"Super" hoisting

Nicolas B. Pierron nicolas.b.pierron at mozilla.com
Fri May 13 16:37:14 UTC 2016

On Fri, May 13, 2016 at 4:19 PM, Herby Vojčík <herby at mailbox.sk> wrote:
> Nicolas B. Pierron wrote:
>> I do not understand how having local variable should change any GC
>> pattern unless you are creating them in the for-loop body.
> If I understand correctly, the problem is in not reusing the objects. If you
> do `var x = new X()` in every call of the method, GC should take care of
> every `new X()`. OTOH, they are young object, and young space should be this
> sort-of pool like quick thing.

Yes, the nursery should handle such cases by removing the young & dead objects.

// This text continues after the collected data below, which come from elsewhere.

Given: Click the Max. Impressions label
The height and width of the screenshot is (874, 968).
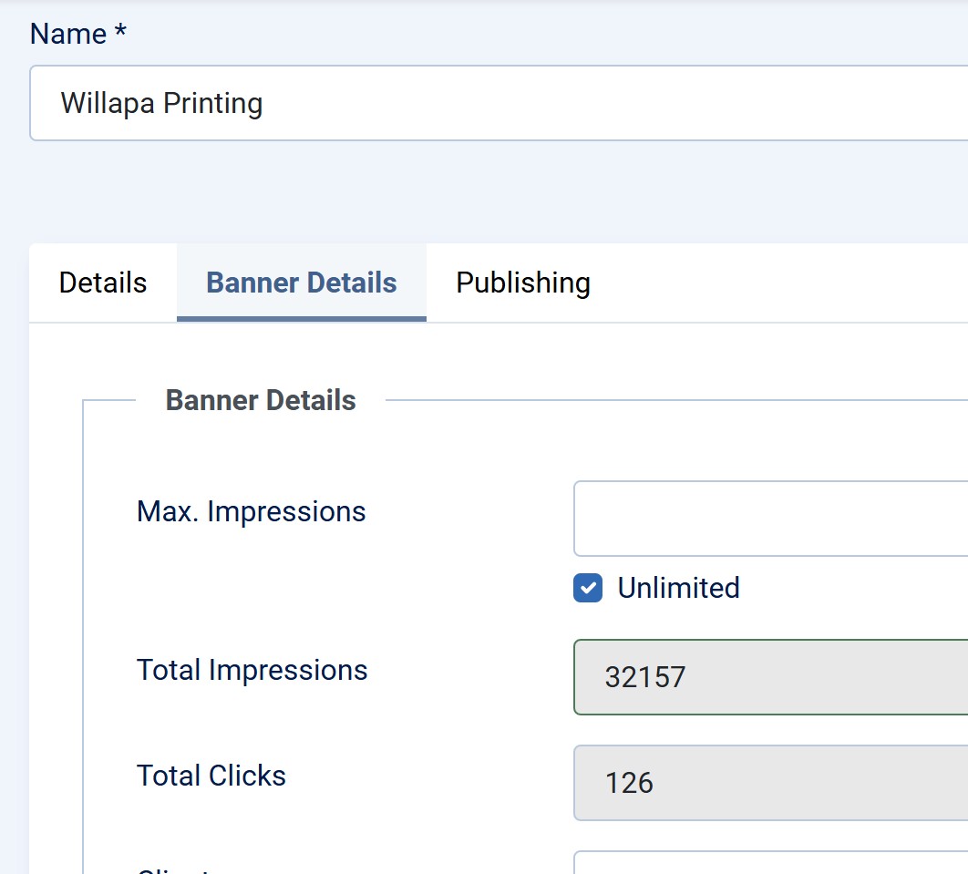Looking at the screenshot, I should click(252, 512).
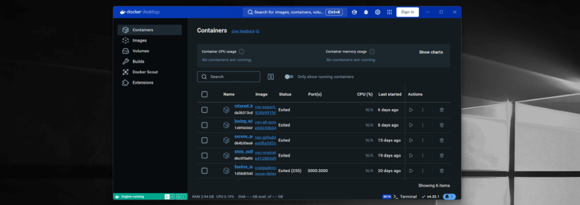Image resolution: width=580 pixels, height=205 pixels.
Task: Go to Images in the sidebar
Action: [139, 40]
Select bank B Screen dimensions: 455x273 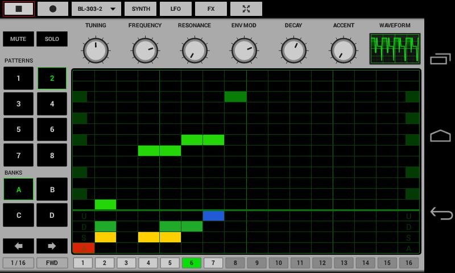pyautogui.click(x=52, y=189)
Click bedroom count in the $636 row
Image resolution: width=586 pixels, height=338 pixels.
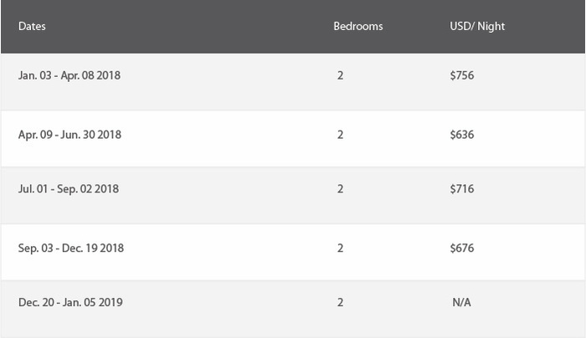(x=340, y=135)
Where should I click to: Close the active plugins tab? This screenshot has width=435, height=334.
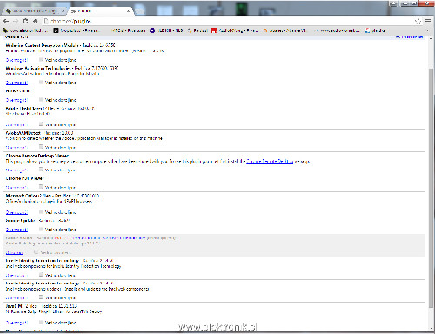coord(128,11)
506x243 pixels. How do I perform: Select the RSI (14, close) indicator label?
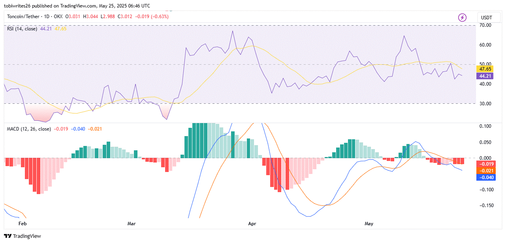pyautogui.click(x=22, y=28)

> That's why I suggested that what is in way wanted here, is in fact pooling
> of X instances (and maybe not necessarily by instance of their client).
> Which can be inlined as well, as it is pretty easy:
>   var x = poolOfXs.pop() || new X();
> to get an x, and
>   poolOfXs.push(x);
> to put it back. This may actually save even more GC (as only as much
> instances are created as needed).

One problem I see with manually implementing a pool of objects, is
that the JS engine has no clue that your are making an allocator on
your own.

Scalar Replacement should be able to remove "most" of these
allocations, as long as there is a single allocation site per variable
(at the moment in SM).  On the other hand, this can only work with GC
allocations which are not escaped.

The problem with a pool allocator, is that the optimizer has no "easy"
way to know that you are effectively making an allocator.  Thus,
optimization such as scalar replacement have no way to know that they
can skip the allocation, nor the computation of the properties.